Zettapark Dynamic Table Guide
Dynamic Table is an incremental computation object in Singdata Lakehouse. You define the transformation logic with a DataFrame, and the system automatically detects upstream changes and refreshes the result incrementally — no manual scheduling required. Zettapark creates Dynamic Tables directly from a DataFrame via create_or_replace_dynamic_table().
Prerequisites
from clickzetta.zettapark.session import Session
from clickzetta.zettapark import functions as F
session = Session.builder.configs({
"username": "your_username",
"password": "your_password",
"service": "cn-shanghai-alicloud.api.singdata.com",
"instance": "your_instance",
"workspace": "your_workspace",
"schema": "public",
"vcluster": "default"
}).create()
Create the source table and insert test data:
session.sql("""
CREATE TABLE IF NOT EXISTS orders (
id INT, user_id INT, category STRING,
amount DECIMAL(10,2), status STRING, order_date STRING
)
""").collect()
session.sql("""
INSERT INTO orders VALUES
(1, 101, 'A', 100.0, 'paid', '2024-01-15'),
(2, 102, 'A', 200.0, 'paid', '2024-01-15'),
(3, 101, 'B', 300.0, 'pending', '2024-01-16'),
(4, 103, 'B', 150.0, 'paid', '2024-01-16')
""").collect()
Create a Dynamic Table
Aggregation Summary
source = session.table("orders")
Define the transformation logic:
agg_df = source.group_by("category").agg(
F.count(F.col("id")).alias("order_count"),
F.sum(F.col("amount")).alias("total_amount"),
F.avg(F.col("amount")).alias("avg_amount")
)
Create the Dynamic Table with automatic refresh every minute:
agg_df.create_or_replace_dynamic_table(
"orders_summary",
lag="1 minute", # refresh interval
warehouse="default" # compute cluster to use
)
session.table("orders_summary").show()
+--------+-----------+------------+----------+
|category|order_count|total_amount|avg_amount|
+--------+-----------+------------+----------+
| A| 2| 300.00| 150.00|
| B| 2| 450.00| 225.00|
+--------+-----------+------------+----------+
Filter + Computed Columns
filtered_df = source \
.filter(F.col("amount") > 150) \
.with_column("amount_tax", F.col("amount") * 1.13) \
.with_column("year", F.year(F.to_date(F.col("order_date"))))

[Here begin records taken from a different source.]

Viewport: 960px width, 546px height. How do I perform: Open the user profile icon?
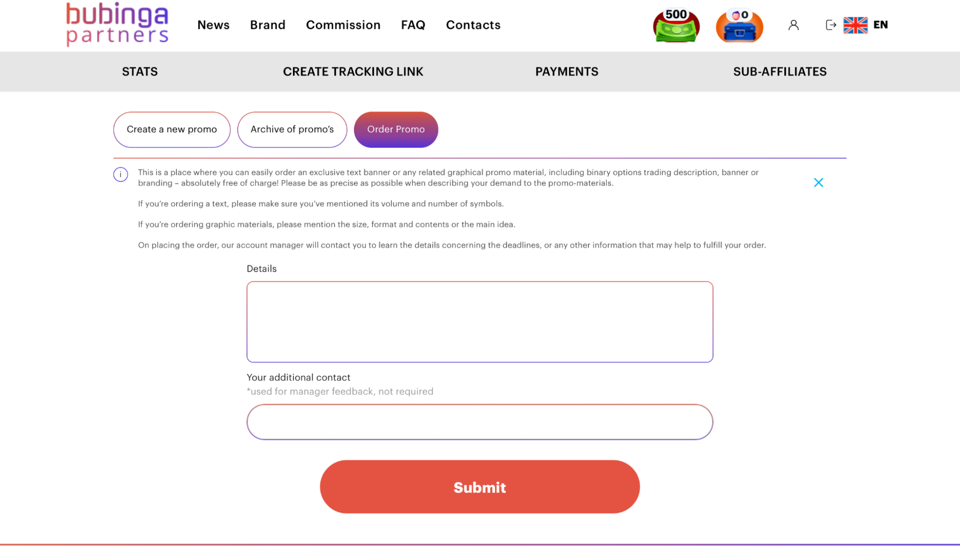click(x=793, y=25)
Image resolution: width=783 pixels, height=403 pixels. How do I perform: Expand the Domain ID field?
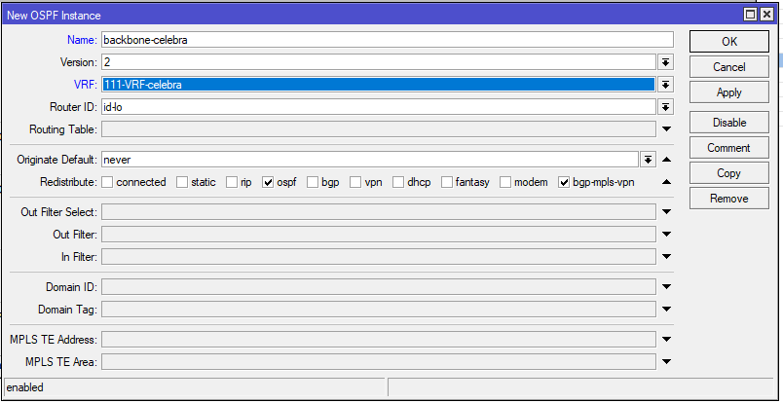pyautogui.click(x=666, y=287)
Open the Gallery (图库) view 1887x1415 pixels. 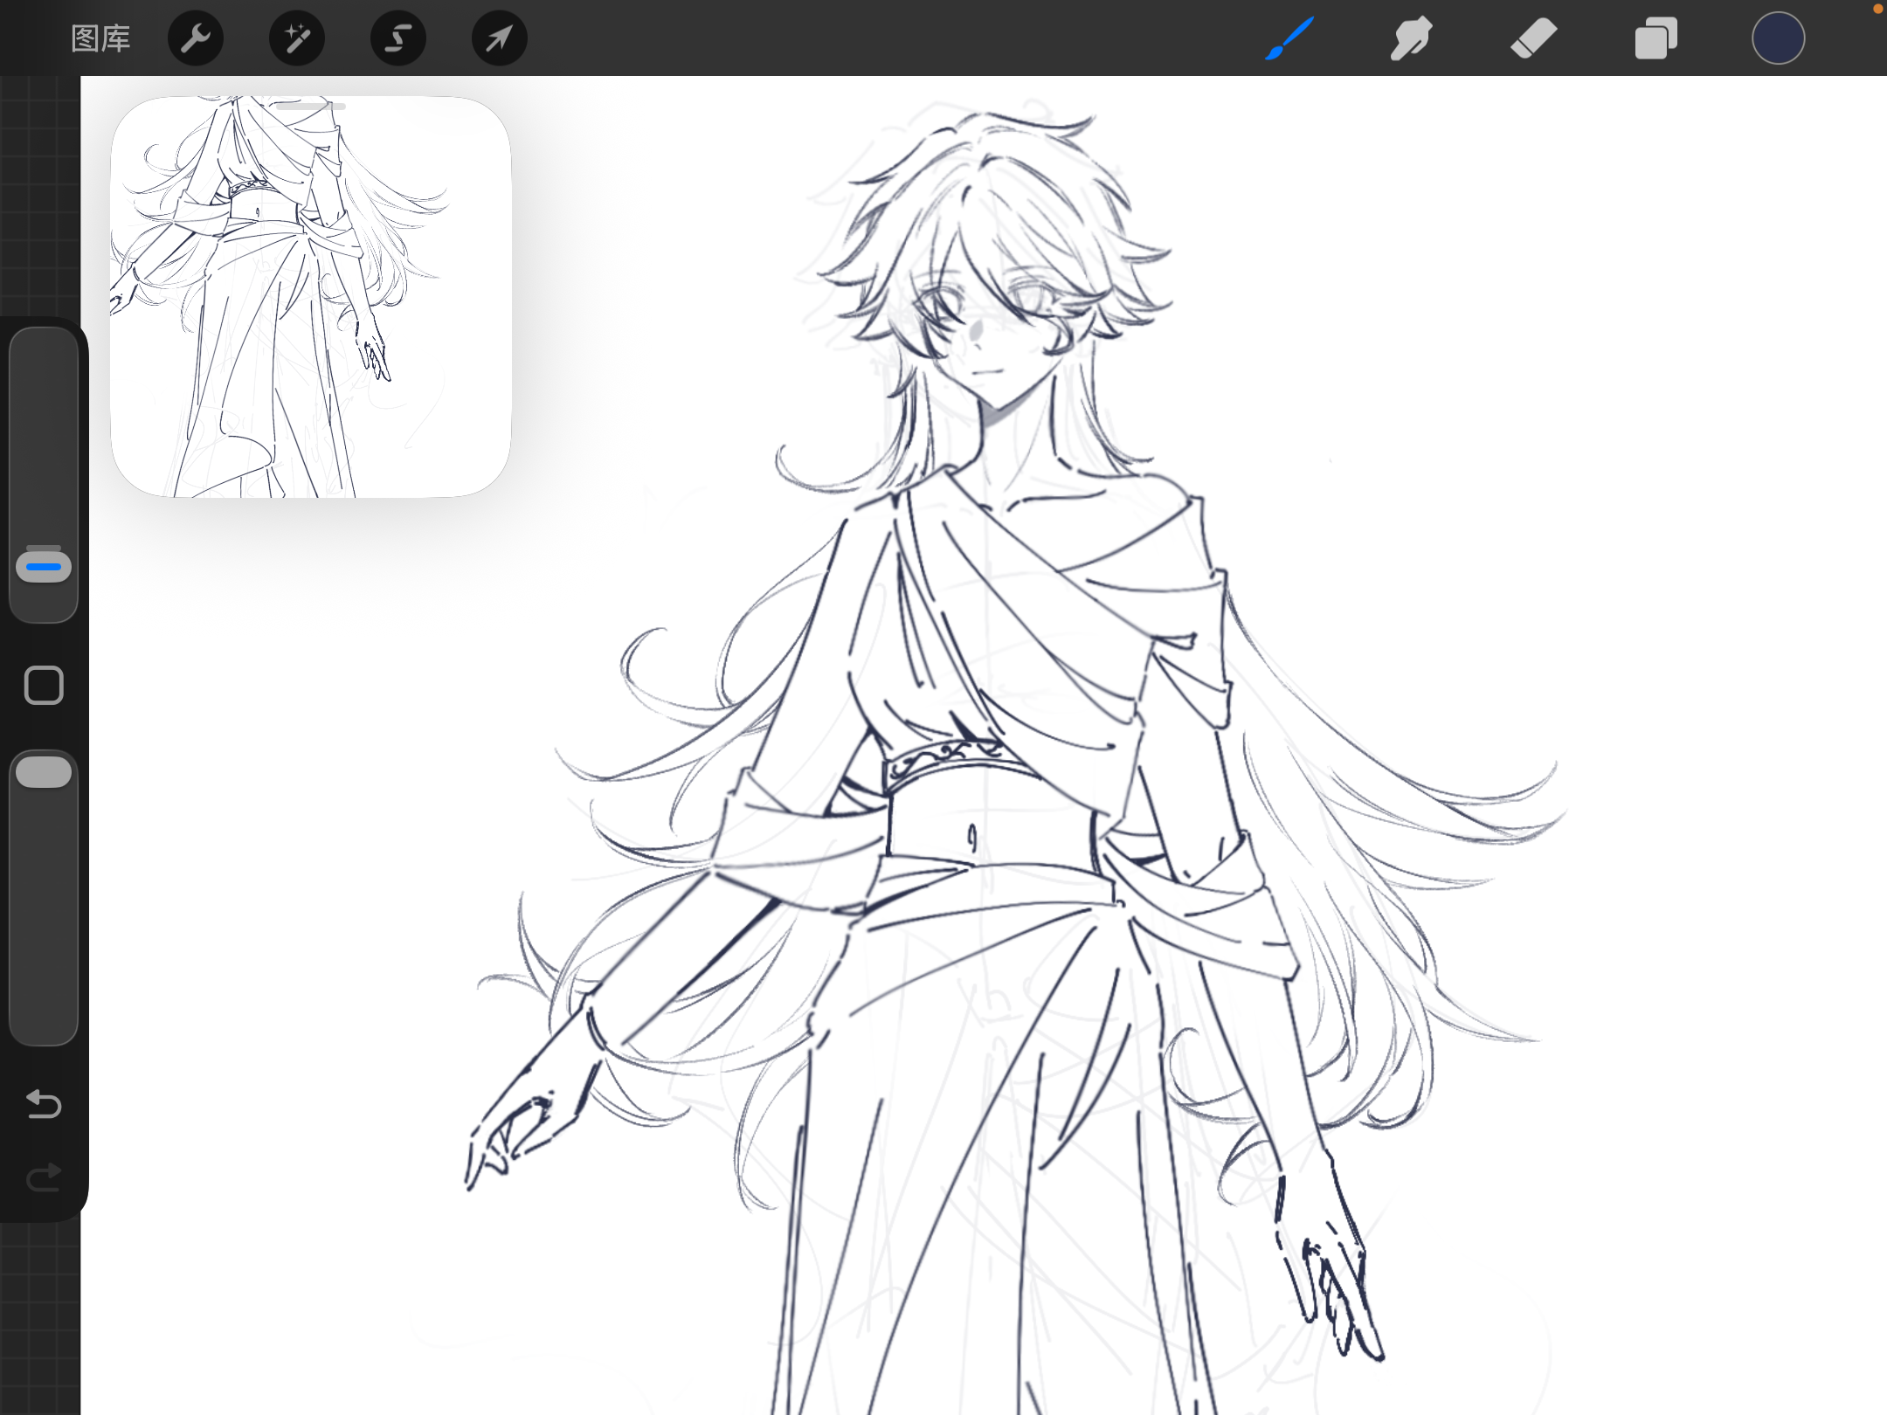100,38
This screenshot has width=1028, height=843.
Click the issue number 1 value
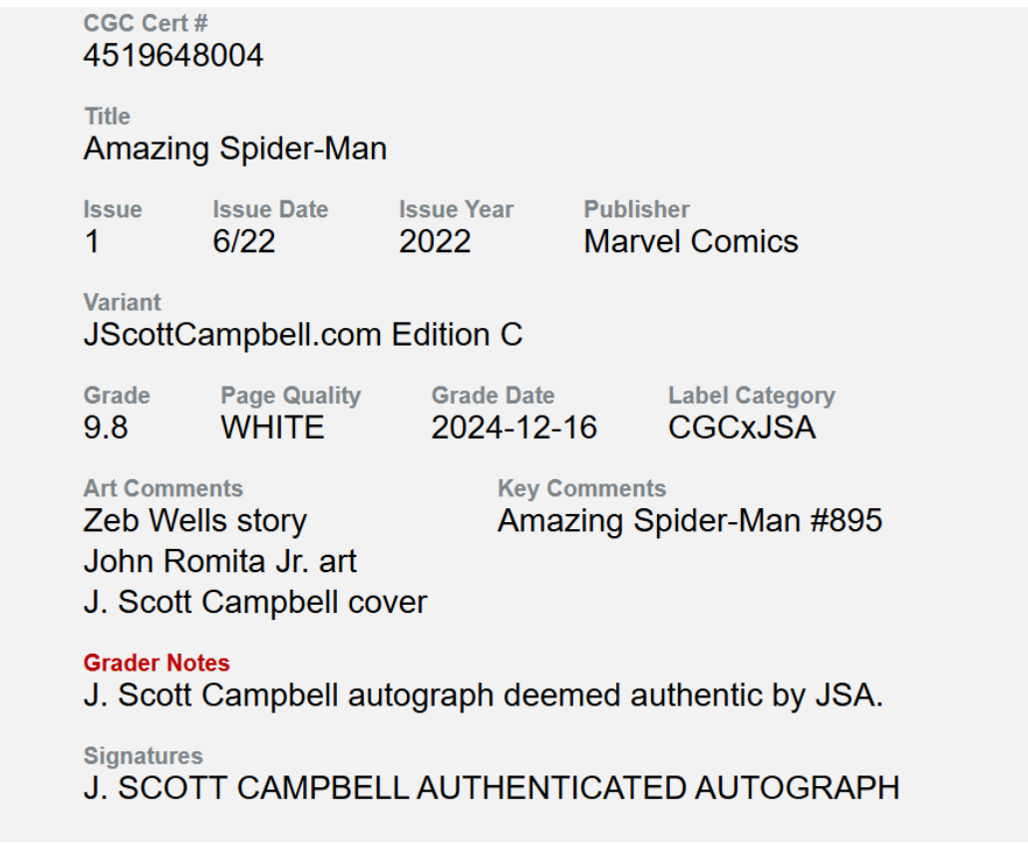pyautogui.click(x=92, y=242)
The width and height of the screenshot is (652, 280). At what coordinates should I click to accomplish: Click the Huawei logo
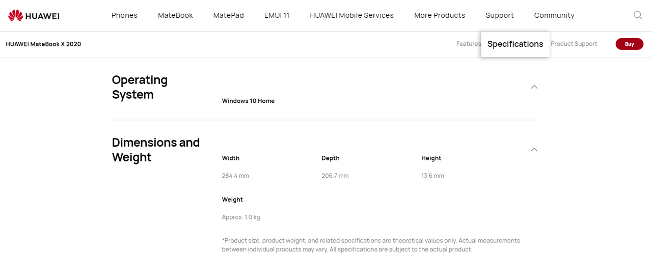pos(34,16)
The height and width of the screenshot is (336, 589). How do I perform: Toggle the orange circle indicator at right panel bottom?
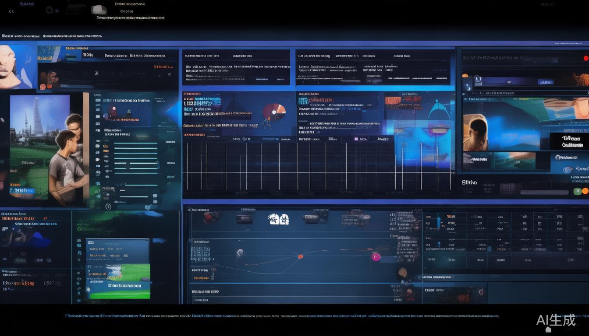tap(585, 191)
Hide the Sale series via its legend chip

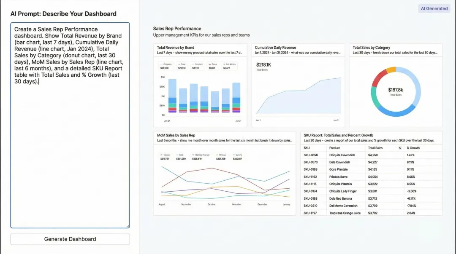182,66
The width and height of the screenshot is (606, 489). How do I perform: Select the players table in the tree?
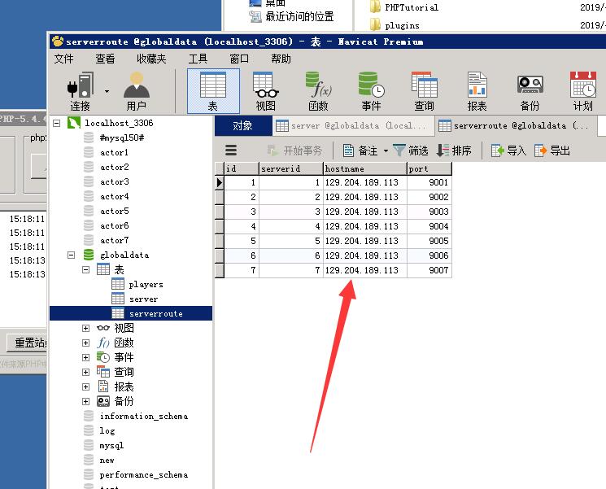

filtered_df.create_or_replace_dynamic_table(
"orders_filtered",
lag="5 minutes",
warehouse="default"
)
Multi-table Join
Create the users table first:
session.sql("""
CREATE TABLE IF NOT EXISTS users (
user_id INT, name STRING, city STRING
)
""").collect()
session.sql("""
INSERT INTO users VALUES
(101, 'Alice', 'Beijing'),
(102, 'Bob', 'Shanghai'),
(103, 'Carol', 'Guangzhou')
""").collect()
orders = session.table("orders")
users = session.table("users")
paid = orders.filter(F.col("status") == "paid") \
.select(F.col("id"), orders["user_id"].alias("o_uid"),
F.col("amount"), F.col("order_date"))
Disambiguate duplicate column names before joining:
joined = paid.join(users, paid["o_uid"] == users["user_id"]) \
.select("user_id", "name", "amount", "order_date")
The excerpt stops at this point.